Predictive signal strength on 5Ghz at 14 dBm (18dBm EIRP)
Predictive design in Ekahau simulates the signal attenuation caused by free space path loss and wall/obstacle attenuation. It does not factor in reflection and other complex RF propagation effects. But here the environment is very complex: on the ceiling there are metal conduits, cabling trays, concrete rafters, low-ceiling areas and shelves of different size and model.
To validate the predictive design with actual measurements on site, let’s do an AP on a stick survey! I gathered my survey gear and headed to the library. After placing the APOS in a specific position I walked in a sliding aisle every 4 racks measuring the signal with the Sidekick. This time I was on my own, al the doors were open and the area was freely accessible and very quiet. I really enjoyed the time spent most productively there.
Placing an AP in the same position as the simulated AP above gave very encouraging results. The signal is pretty good inside the shelves, even far away from the AP.
5Ghz at 12 dBm (16 dBm EIRP), as measured
Adding a small offset to the measured data still shows decent coverage in awkward locations. The AP could be moved to a more central position, or the EIRP increased slightly.
5Ghz at 12 dBm (16 dBm EIRP), viewed as generic laptop -3dB
Even the notorious mobile device offset (around -10 dB) shows a workable coverage. Clients in the gray areas may choose 2.4 Ghz, the EIRP could be increased, or there would be just low RSSI and basic data rates.

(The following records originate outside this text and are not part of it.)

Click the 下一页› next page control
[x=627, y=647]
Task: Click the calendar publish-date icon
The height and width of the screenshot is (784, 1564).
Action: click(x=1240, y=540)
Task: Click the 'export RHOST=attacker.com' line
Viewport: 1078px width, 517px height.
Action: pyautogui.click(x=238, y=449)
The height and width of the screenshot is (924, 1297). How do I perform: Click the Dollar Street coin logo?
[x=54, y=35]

5Ghz at 12 dBm (16 dBm EIRP), viewed as mobile device -10dB
The difference in the results from predictive design and from APOS can be explained perhaps as an excessive attenuation value in the predictive model. My personal view however is that multipath has an important role in that complex environment.
Based on the results on the field, I designed the whole library warehouse using a reasonable number of APs. The project is underway and I will share the validation results once it’s installed.